Neoplasm in the Chest: Diagnosis, Treatment and Outlook
A neoplasm in the chest is an abnormal growth or tumor that has arisen. After a diagnosis of a neoplasm in the chest, the physician will need to determine if the tumor is made up of malignant or non-malignant cells. The neoplasm will arise from either the skeleton or the soft tissues of the chest cavity or skin. Once a definitive diagnosis is made, the physician and the patient will be better able to determine a treatment course.
A biopsy will help determine the cell type of the neoplasm. The physician will numb the area and insert a needle into the tumor to collect cells to be examined. If the tumor is located in a hard to reach area a surgical procedure may be required where an incision is made and cells are collected. Radiographs will help locate the neoplasms origin. If it arises from the skeleton the physician will often see wide spread skeletal destruction. Using X-ray computed tomography (CT Scan) and magnetic resonance imaging (MRI) will also aid the physician in diagnosing the condition. The images gained through the test will help measure the neoplasm’s size, shape and possible spread. It may also help determine if the tumor is primary or secondary. A secondary tumor originated in a different location but has spread to form more than one tumor or mass.

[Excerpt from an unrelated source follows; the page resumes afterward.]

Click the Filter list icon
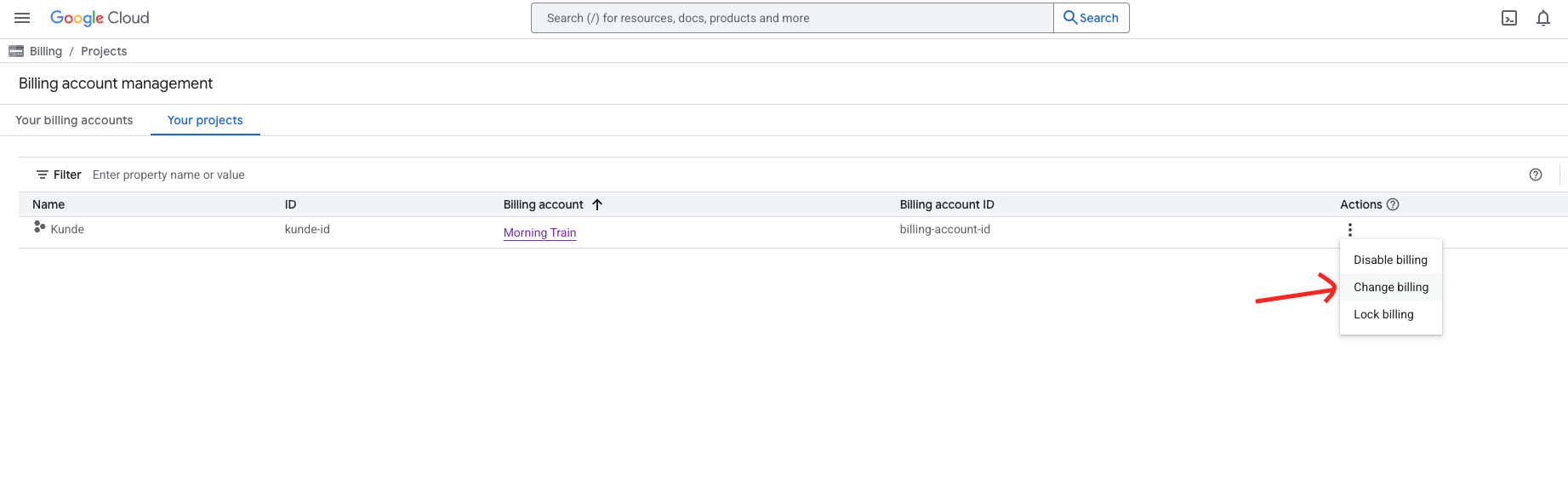pyautogui.click(x=43, y=175)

Secondary tumors often utilize the body’s lymph node or blood system to spread to far reaching areas of the body. The CT Scan and the MRI usually encompass the entire body so the physician can look for other areas that may shows signs of a tumor growth or lesions.

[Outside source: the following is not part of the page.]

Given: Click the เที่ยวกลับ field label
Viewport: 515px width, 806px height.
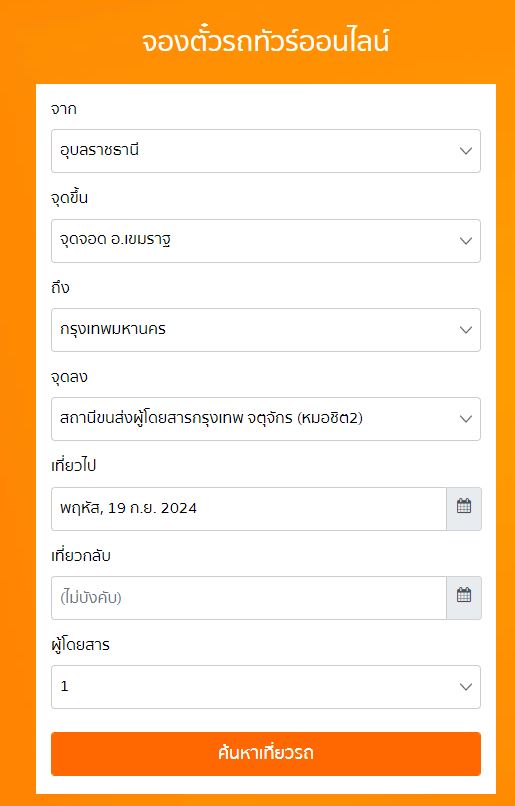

Malignant and Non-malignant
A neoplasm in the chest often indicates lung cancer or mesothelioma. Mesothelioma is a relatively rare cancer that arises in the protective lining of the lungs and heart in the chest cavity. It has an invasive nature and will often infiltrate the chest cavity and organs.
A benign tumor of the chest can often be serious if not promptly treated. Within the chest cavity are the lungs and heart. A benign tumor can place pressure on these vital organs and pose a serious danger to the sufferers health or life. According to the University of Rochester Medical Center’s website, benign neoplasms of the chest often run in families. They may continue to reoccur and do stand a chance of turning malignant if not treated.
Benign tumors are usually removed surgically. Primary malignant tumors can often be successfully removed through surgery but secondary malignant tumors that arose in a another area of the body and metastasized to the chest cavity are rarely treated through surgery. Surgery may be recommended for secondary metastatic tumors to help alleviate symptoms of pain or suffering.
Suffers of primary and secondary malignant tumors will also be faced with the decision to undergo radiation therapy or chemotherapy.
Outlook is largely dependent on the tumor type, size and location. A physician will be able to measure and determine the extent of the tumors infiltration. Early diagnosis and prompt treatment always offers the best hope for cure of a neoplasm in the chest.